Rossi lo aveva conosciuto qualche tempo fa, proprio vicino alla stazione dove l’uomo,  50 anni, di origine catanese e con diversi precedenti penali è stato fermato nella notte.  E’ uno degli uomini che l’anziano aiutava accogliendoli in casa per dare loro da mangiare. Rossi, infatti, che viveva solo nell’appartamento che aveva ereditato dalla madre, da quando era andato in pensione aveva deciso di dedicarsi agli altri. 

Omicidio a Torino, novantenne ucciso a coltellate in casa. Gli altri inquilini: “Lo abbiamo sentito urlare”

“Portava da mangiare ai più poveri – racconta Anna Maria, una conoscente – A volte prendeva il bus 55 e li raggiungeva lui con le borse piene di cibo, altre volte li ospitava in casa sua”. Non era ricco ma condivideva quel che aveva con chi era rimasto senza nulla. I vicini conoscono bene il viavai di persone, a volte ragazzi, a cui il signor Rossi  cercava di dare una mano. Li ospitava se non avevano un posto dove andare. “C’erano questi ragazzi nell’androne e lui li faceva salire in casa”,  racconta Luisella Regge, una vicina di casa. “Erano persone che erano bisognose e il signor Rossi aveva un cuore d’oro. Forse qualcuno era un po’ sbandato ma non creavano problemi”.
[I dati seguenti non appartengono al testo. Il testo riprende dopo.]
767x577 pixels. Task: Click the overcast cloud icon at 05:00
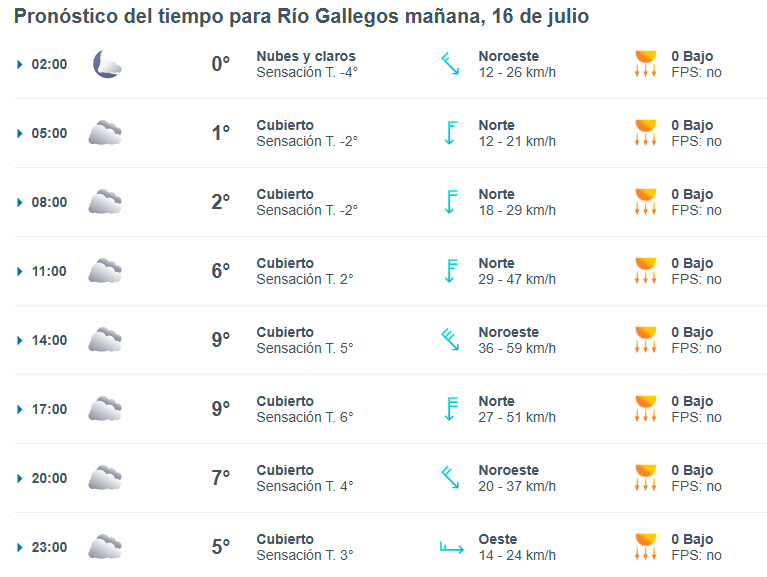point(105,134)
Il condominio dove viveva la vittima (ansa)

Rossi conosceva il suo assassino, per questo ieri lo ha fatto entrare in casa, lo ha accolto come sempre. L’assassino lo ha colpito alle spalle con due coltelli da cucina, un fendente lo ha colpito alla nuca. Secondo quello che hanno ricostruito gli investigatori del comando provinciale dei carabinieri di Torino i due hanno litigato prima dell’omicidio ma Rossi non è nemmeno riuscito a difendersi dall’aggressione. Non c’era nulla in disordine in casa, nessun segno di lotta. Non mancava nulla a parte i soldi nel portafoglio. 
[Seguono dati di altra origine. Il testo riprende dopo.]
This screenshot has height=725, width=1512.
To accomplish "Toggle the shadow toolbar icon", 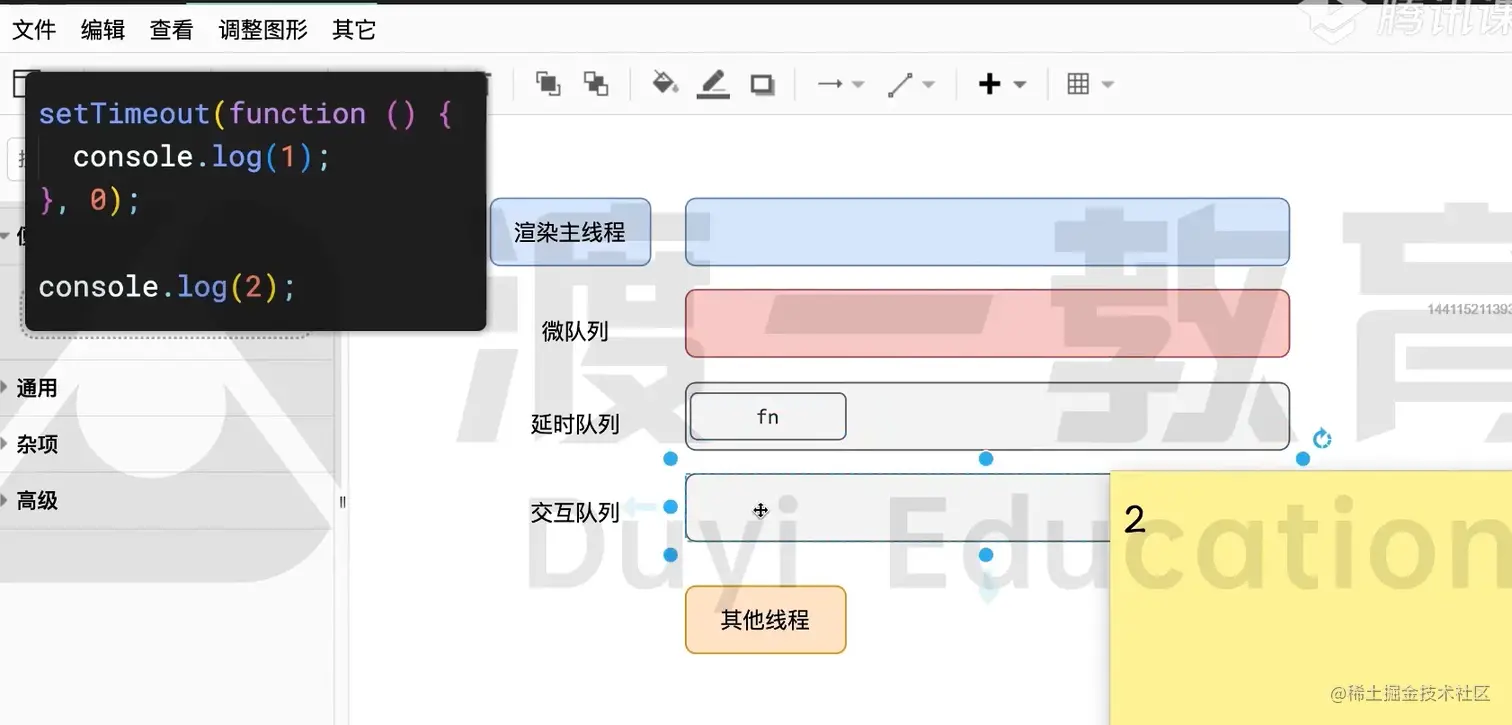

Le indagini dei carabinieri sono partite da una banconota da 50 euro che l’assassino potrebbe aver speso nella tabaccheria davanti alla casa della vittima. Una banconota  ancora sporca di sangue. Le immagini della telecamera di sorveglianza del negozio lo hanno ripreso mentre acquistava un pacchetto di sigarette.